SOURCE MATERIAL section start

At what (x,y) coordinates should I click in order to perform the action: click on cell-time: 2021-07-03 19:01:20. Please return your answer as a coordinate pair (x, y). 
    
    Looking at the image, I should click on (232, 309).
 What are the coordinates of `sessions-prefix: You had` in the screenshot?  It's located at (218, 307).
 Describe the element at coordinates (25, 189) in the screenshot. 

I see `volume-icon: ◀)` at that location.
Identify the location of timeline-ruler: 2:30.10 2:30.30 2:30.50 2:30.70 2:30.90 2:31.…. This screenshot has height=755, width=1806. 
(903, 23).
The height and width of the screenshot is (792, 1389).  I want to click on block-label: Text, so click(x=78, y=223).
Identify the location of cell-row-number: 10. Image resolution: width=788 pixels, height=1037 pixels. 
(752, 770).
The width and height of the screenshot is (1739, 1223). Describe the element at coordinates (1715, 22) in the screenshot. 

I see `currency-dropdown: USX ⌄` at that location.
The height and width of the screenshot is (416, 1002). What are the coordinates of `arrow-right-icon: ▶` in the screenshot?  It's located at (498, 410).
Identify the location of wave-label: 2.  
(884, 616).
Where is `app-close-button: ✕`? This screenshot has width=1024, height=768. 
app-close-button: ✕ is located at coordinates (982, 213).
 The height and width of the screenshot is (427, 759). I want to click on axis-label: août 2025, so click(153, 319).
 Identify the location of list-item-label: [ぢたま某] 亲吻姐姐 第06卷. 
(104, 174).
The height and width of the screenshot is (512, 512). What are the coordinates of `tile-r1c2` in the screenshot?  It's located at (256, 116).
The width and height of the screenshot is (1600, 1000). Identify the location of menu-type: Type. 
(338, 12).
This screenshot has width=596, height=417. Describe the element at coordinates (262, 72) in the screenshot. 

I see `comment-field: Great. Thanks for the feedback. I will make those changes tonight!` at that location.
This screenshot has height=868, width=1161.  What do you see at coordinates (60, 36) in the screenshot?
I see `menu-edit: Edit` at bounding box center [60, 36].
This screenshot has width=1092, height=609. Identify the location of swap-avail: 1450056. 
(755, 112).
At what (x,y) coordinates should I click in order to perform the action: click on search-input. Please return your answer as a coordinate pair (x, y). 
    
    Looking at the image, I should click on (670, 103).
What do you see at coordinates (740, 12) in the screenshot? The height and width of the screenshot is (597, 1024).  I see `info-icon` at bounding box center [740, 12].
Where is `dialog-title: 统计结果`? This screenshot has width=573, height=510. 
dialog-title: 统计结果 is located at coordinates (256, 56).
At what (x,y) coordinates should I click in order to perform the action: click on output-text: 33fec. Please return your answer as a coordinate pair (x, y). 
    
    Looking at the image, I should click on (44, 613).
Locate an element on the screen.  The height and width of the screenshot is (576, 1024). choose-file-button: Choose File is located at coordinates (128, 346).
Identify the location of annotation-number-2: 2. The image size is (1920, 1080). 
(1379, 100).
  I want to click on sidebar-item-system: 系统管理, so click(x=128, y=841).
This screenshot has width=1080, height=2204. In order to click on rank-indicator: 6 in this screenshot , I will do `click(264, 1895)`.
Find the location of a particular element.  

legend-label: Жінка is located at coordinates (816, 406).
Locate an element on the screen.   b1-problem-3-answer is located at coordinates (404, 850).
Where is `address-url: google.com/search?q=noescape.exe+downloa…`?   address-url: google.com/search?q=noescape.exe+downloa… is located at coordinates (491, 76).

SOURCE MATERIAL section end

TASK REQUIREMENTS | Output everything in the material from the line containing "The height and width of the screenshot is (416, 1002)." down to the line containing "(884, 616).", both lines included, copying each line word for word.

RESPONSE FOR THIS EXERCISE |
The height and width of the screenshot is (416, 1002). What are the coordinates of `arrow-right-icon: ▶` in the screenshot?  It's located at (498, 410).
Identify the location of wave-label: 2.  
(884, 616).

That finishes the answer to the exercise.